Mateo retyped the IP address into the address line of the web browser. The screen refreshed. Still black. "Nothing yet."

Byrne and Jessica walked from the editing bay into the studio room at the AV Unit. In the 1980s, the large, high-ceilinged room in the basement of the Roundhouse was home to the taping of a local-access show called Police Perspectives. The ceiling still held a number of large spotlights.

The lab had rushed preliminary tests on the blood found at the train station. They had typed it A negative. A call to Ian Whitestone's physician confirmed that A negative was Whitestone's type. Although it was unlikely that Whitestone had suffered the same fate as the victim in Witness- had his jugular been cut, there would have been pools of blood-that he was injured was almost a certainty.

"Detectives," Mateo said.

Byrne and Jessica ran back into the editing bay. The screen now had three words on it. A title. White letters centered on black. Somehow, the image was even more unsettling than the blank screen. The screen read:

THE SKIN GODS

"What does it mean?" Jessica asked.

"I don't know," Mateo said. He turned to his laptop. He typed the words into the Google text box. Only a few hits. Nothing promising or revealing. Again, at imdb.com. Nothing.

"Do we know where it's coming from?" Byrne asked.

"Working on it."

Mateo got on the phone, trying to track down the ISP, the Internet service provider to which the website was registered.

Suddenly the image changed. Now they were looking at a blank wall. White plaster. Brightly lit. The floor was dusty, made of hardwood planks. There was no clue within the frame as to where this might be. There was no sound.

The camera then panned slightly to the right to reveal a young girl in a yellow teddy. She wore a hood. She was slight, pale, delicate. She stood close to the wall, not moving. Her posture spoke of fear. It was impossible to tell her age, but she appeared to be a young teenager.

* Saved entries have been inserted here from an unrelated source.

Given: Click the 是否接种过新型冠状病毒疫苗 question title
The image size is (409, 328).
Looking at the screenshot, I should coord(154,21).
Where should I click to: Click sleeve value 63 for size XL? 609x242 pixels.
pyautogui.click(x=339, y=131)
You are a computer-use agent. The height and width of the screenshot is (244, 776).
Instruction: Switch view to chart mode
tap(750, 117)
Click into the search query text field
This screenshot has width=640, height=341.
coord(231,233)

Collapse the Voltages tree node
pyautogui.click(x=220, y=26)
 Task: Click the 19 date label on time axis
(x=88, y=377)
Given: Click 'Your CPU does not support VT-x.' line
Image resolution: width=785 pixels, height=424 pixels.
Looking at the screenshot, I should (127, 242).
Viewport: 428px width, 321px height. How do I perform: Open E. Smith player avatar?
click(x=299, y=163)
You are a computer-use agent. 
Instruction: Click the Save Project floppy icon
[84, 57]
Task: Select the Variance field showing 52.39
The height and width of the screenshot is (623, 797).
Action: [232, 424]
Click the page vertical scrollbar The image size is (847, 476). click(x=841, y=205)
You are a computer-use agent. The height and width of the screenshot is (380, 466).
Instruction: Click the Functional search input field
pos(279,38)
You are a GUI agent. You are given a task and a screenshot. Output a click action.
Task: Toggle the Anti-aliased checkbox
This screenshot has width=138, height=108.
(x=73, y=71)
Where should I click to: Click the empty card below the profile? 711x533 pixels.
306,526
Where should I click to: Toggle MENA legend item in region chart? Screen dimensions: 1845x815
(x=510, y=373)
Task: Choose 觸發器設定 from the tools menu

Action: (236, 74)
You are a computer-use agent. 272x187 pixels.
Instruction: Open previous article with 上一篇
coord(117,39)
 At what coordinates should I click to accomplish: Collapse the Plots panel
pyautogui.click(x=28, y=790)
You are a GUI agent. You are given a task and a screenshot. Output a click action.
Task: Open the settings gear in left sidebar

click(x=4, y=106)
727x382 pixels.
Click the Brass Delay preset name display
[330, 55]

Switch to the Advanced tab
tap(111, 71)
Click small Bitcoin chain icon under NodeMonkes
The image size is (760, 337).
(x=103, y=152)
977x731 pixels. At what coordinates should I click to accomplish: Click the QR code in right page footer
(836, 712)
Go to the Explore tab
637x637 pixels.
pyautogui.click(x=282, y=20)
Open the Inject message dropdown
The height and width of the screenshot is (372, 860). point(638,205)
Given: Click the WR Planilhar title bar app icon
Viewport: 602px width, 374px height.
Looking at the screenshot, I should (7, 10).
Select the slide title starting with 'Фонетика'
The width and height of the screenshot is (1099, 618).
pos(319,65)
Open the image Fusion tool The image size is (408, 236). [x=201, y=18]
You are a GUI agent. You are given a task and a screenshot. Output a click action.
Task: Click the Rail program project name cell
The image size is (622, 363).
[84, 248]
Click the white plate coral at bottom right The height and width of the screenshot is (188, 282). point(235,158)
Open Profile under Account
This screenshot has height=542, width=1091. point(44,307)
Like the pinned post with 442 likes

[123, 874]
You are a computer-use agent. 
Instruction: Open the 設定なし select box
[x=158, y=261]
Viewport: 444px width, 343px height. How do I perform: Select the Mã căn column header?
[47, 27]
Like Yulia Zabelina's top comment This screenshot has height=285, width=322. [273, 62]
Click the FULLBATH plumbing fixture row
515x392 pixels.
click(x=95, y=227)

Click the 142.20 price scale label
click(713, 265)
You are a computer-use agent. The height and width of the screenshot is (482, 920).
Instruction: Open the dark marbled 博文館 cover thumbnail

"What is this?" Byrne asked.

"It looks like a live webcam shot," Mateo said. "Not a high-resolution camera, though."

A man walked onto the set, approaching the girl. He wore the costume of one of the extras of The Palace-a red monk's robe and a full-face mask. He handed the girl something. It looked shiny, metallic. The girl held it for a few moments. The light was harsh, saturating the figures, bathing them in an eerie silver glow, so it was hard to see exactly what she was doing. She handed the item back to the man.

Within a few seconds, Kevin Byrne's cell phone beeped. Everyone looked at him. It was the sound his phone made when he received a text message, not a phone call. His heart began to slam in his chest. Hands trembling, he took out his phone, navigated to the text message screen. Before he read it, he looked up, at the laptop. The man on the screen pulled the hood off the young girl.

"Oh my God," Jessica said.

Byrne looked at his phone. Everything he had ever feared in life was contained in those five letters:

CBOAO.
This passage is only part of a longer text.